Ответьте, пожалуйста, по тексту о казачьих станицах ниже на три вопроса:
(а) Кто правит тройкой?
(б) Что везут в санях?
(в) Чьи слова вспоминаются в конце и о чем они были сказаны?

**ФРАГМЕНТ ТЕКСТА**
<<<<

Выбрать главу

 

Зимняя ночь серебрится от инея.

Мирно лежит вдоль российских границ

Длинная линия, горькая линия

Спящих под снегом казачьих станиц...

 

И мчится по этой линии, где в каждой станице родня, тройка, правит ею молодой иртышский казак, в санях — невеста, спирт, ружье.

 

Так повелось здесь исконно от прадедов:

Время подходит — коси или сей.

Но уж потом, после дел этих праведных,

Свадьбы и гости по линии всей...

Вот и летит эта тройка усталая,

Радости встреч ежедневно даря.

В небе заря поднимается алая,

И, слава Богу, без крови заря.

 

Как тут не вспомнить слов Бунина, сказанных о Киевской Руси, растоп­танной татарами: “Когда подумаешь о том, что мы потеряли — хочется кататься по земле и плакать”!

>>>>

Данные для поиска видимых объектов
<<<<

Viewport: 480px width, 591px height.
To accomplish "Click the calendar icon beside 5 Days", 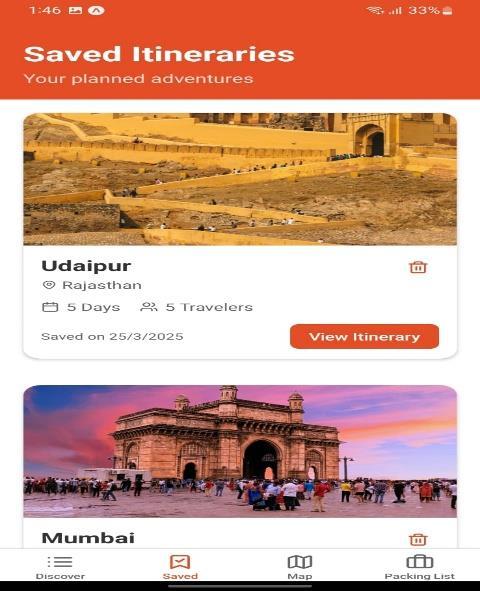I will click(50, 307).
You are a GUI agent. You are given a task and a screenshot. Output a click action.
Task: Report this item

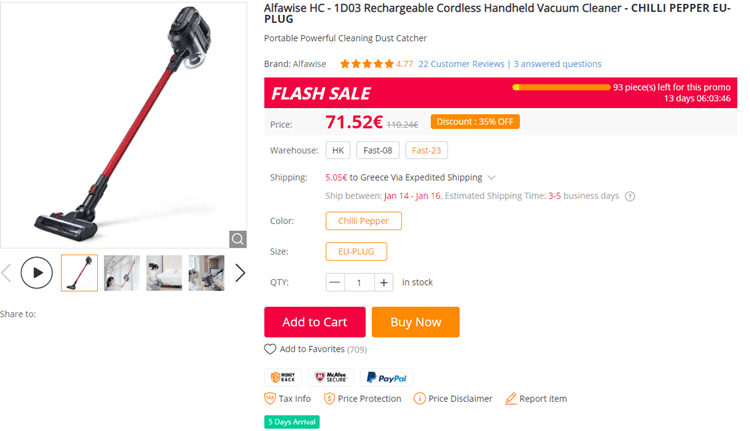(536, 398)
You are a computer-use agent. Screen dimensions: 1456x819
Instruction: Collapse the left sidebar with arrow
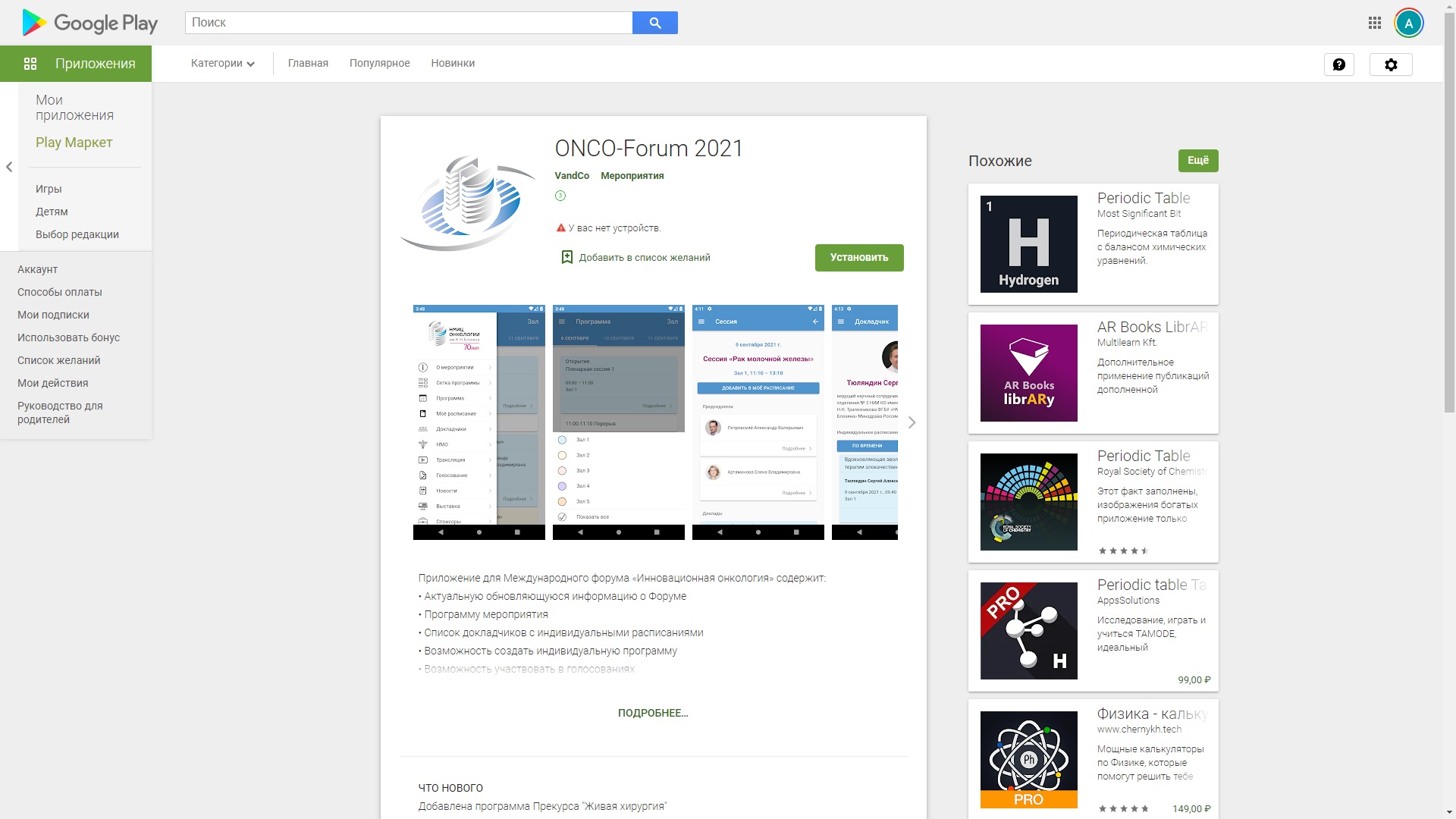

>>>>

**РЕШЕНИЕ ЗАДАЧИ**
(а) Молодой иртышский казак.
(б) Невесту, спирт и ружье.
(в) Слова Бунина, сказанные о Киевской Руси, растоптанной татарами.